TASK TO CARRY OUT -
Please transcribe exactly the line that holds "You are a computer-use agent." and all lines that follow it to the end of the records below, omitting any pictures.

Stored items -

++++++++++++++++++++

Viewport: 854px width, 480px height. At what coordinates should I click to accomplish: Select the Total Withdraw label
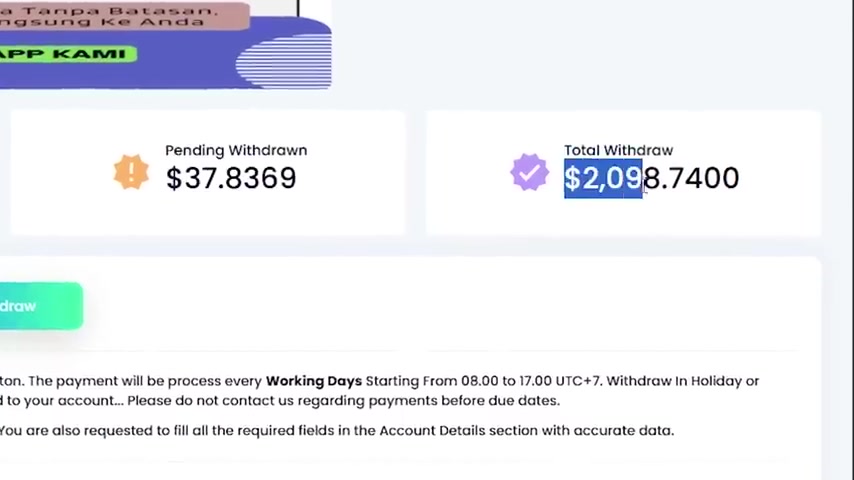tap(618, 150)
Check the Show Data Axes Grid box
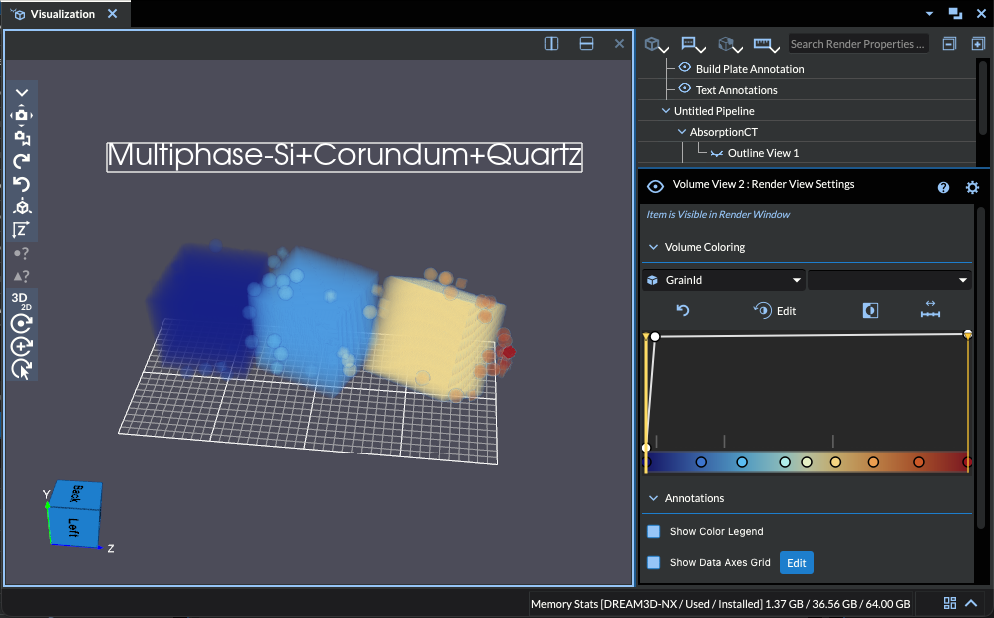Screen dimensions: 994x618 pyautogui.click(x=654, y=563)
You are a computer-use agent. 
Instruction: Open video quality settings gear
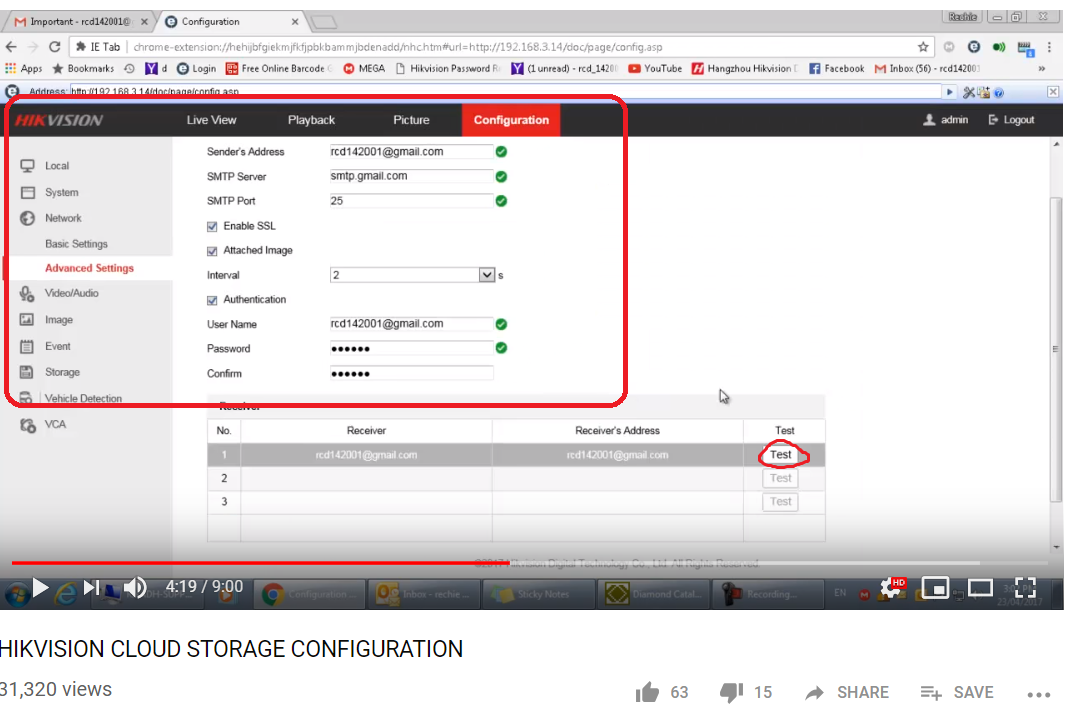pos(891,588)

++++++++++++++++++++

EXERCISE OUTPUT -
You are a computer-use agent. 
Instruction: Open video quality settings gear
pos(891,588)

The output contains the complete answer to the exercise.